[Passage shown]:
===============

If an emerging growth company, indicate by check mark if the registrant has elected not to use the extended transition period for complying with any new or revised financial accounting standards provided pursuant to Section 13(a) of the Exchange Act. ☐





Item 2.02 Results of Operations and Financial Condition.

On January 7, 2026, AZZ Inc. ("AZZ") issued a press release reporting AZZ’s third quarter financial results for the period ended November 30, 2025. A copy of this press release is attached hereto as Exhibit 99.1 and incorporated herein by reference.

The information in this Item 2.02 (including Exhibit 99.1) is being furnished and shall not be deemed to be filed for purposes of Section 18 of the Securities Exchange Act of 1934, as amended, or subject to the liabilities of that Section or Sections 11 and 12(a)(2) of the Securities Act of 1933, as amended. Nor shall the information in this Current Report be incorporated by reference in any other filing with the U.S. Securities and Exchange Commission made by AZZ, whether made before or after the date hereof, unless specifically identified therein as being incorporated therein by reference in such filing.

Item 9.01 Financial Statements and Exhibits.

The following exhibits are filed as part of this report.
Exhibit Description
99.1




SIGNATURES

Pursuant to the requirements of the Securities Exchange Act of 1934, the registrant has duly caused this report to be signed on its behalf by the undersigned hereunto duly authorized.

AZZ Inc.
Date:
January 7, 2026
By:
 /s/ Jason Crawford
Jason Crawford
Senior Vice President, Chief Financial Officer and
Principal Accounting Officer






EX-99.1 2 exhibit991q3fy26earningsre.htm EX-99.1 Document

AZZ Inc. Reports Fiscal Year 2026 Third Quarter Results
Operational Strength Drives Sales, EPS, Cash Flow Growth and Value Creation
Fiscal Year 2026 Guidance Narrowed
January 7, 2026 - FORT WORTH, TX - AZZ Inc. (NYSE: AZZ), the leading independent provider of hot-dip galvanizing and coil coating solutions, today announced financial results for the third quarter ended November 30, 2025.
Fiscal Year 2026 Third Quarter Overview (as compared to prior fiscal year third quarter(1)):
◦Total Sales of $425.7 million, up 5.5%
▪Metal Coatings sales of $195.0 million, up 15.7%
▪Precoat Metals sales of $230.7 million, down 1.8%
◦Net Income of $41.1 million, up 22.2%; Adjusted net income of $46.0 million, up 9.7%
◦GAAP diluted EPS of $1.36 per share, up 21.4%; Adjusted diluted EPS of $1.52, up 9.4%
◦Consolidated Adjusted EBITDA of $91.2 million or 21.4% of sales, versus prior year of $90.7 million, or 22.5% of sales
◦Segment Adjusted EBITDA margin of 30.3% for Metal Coatings and 19.7% for Precoat Metals
◦Repurchased 201,416 shares of common stock, or $20.0 million at an average purchase price of $99.28
◦Net leverage ratio 1.6x; debt reduction in the quarter of $35 million; year-to-date $325.4 million
◦Cash provided by operating activities in the quarter of $79.7 million, up 20% from last year
◦Cash dividend of $0.20 per share to common shareholders paid during the quarter
◦Subsequent to the quarter end, Avail Infrastructure Solutions (“AVAIL”), completed the sale of the majority of its Welding Solutions LLC business (the “Welding Solutions Business”)
(1) Adjusted Net Income, Adjusted EPS, Adjusted EBITDA, and net leverage ratio are non-GAAP financial measures as defined and reconciled in the tables below.

===============

[Given entries]:
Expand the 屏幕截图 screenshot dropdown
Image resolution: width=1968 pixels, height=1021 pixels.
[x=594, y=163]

===============

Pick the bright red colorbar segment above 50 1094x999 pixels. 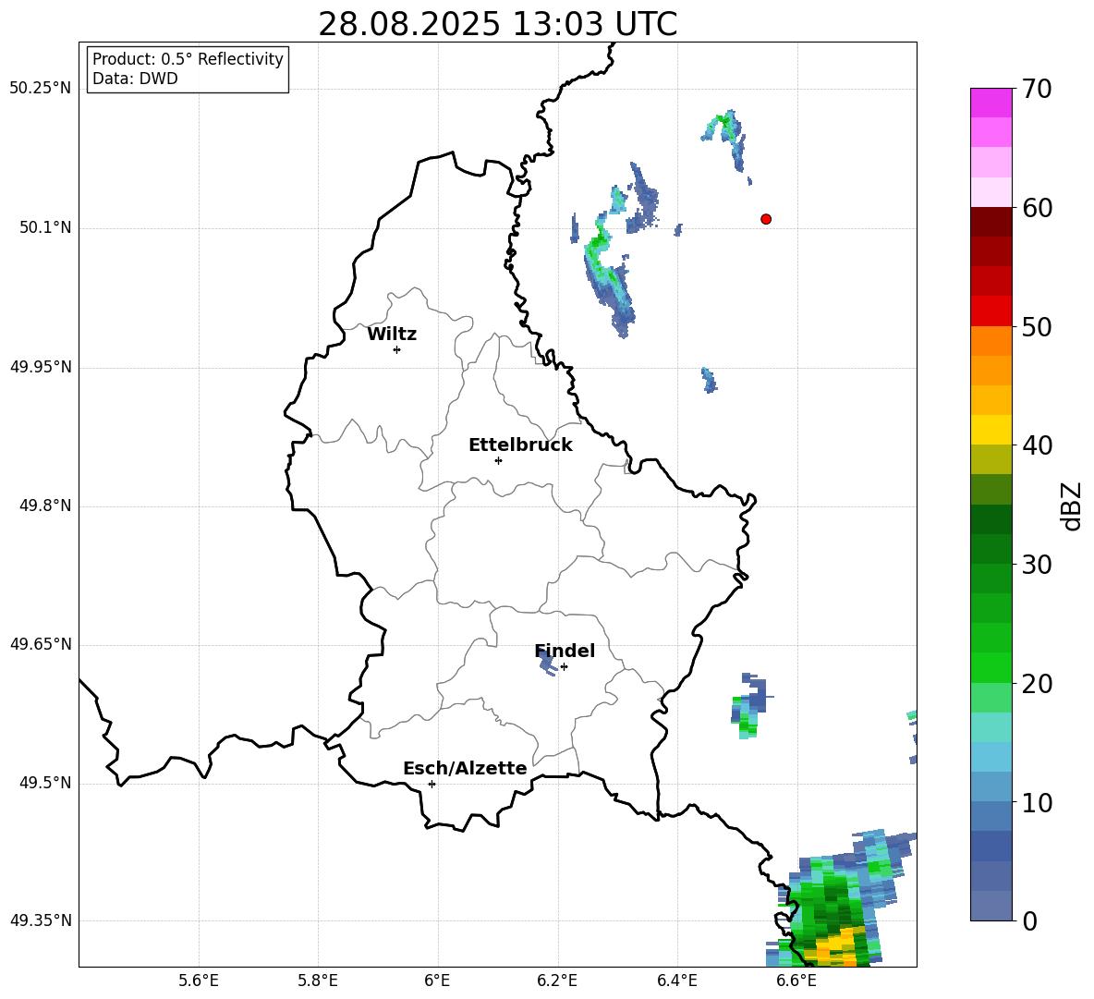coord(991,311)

===============

[Your goal]: Proceed with the AZZ third quarter earnings release from the point at which it stops. The items have no connection to the text.

[Expected output]:
Tom Ferguson, President, and Chief Executive Officer of AZZ, commented, "We are pleased with our third quarter performance as sales expanded to $425.7 million, up 5.5% over the prior year. Our sales momentum and disciplined operational execution resulted in higher Adjusted EBITDA of $91.2 million, or 21.4% of sales, which generated adjusted diluted EPS of $1.52, up 9.4%. Metal Coatings delivered strong, double-digit sales gains on volume increases, while Precoat Metals continued to navigate weaker demand in certain end markets. Infrastructure-driven project spending drove Metal Coatings third quarter results, supported by growth in construction, industrial, and electrical transmission and distribution end-markets. In line with broader industry trends, Precoat Metals' sales results were lower due to softness in building construction, HVAC, and transportation end-markets. On a year-to-date basis, consolidated sales increased $39.1 million, or 3.2% over prior year and Adjusted EBITDA increased $9.6 million, or 3.5% over prior year. We continue to ramp sales at our new Washington, Missouri, facility aligned with our expectations through the fiscal year end. As we advance through the fourth quarter, we remain confident in our business momentum; therefore, we have narrowed our annual guidance range.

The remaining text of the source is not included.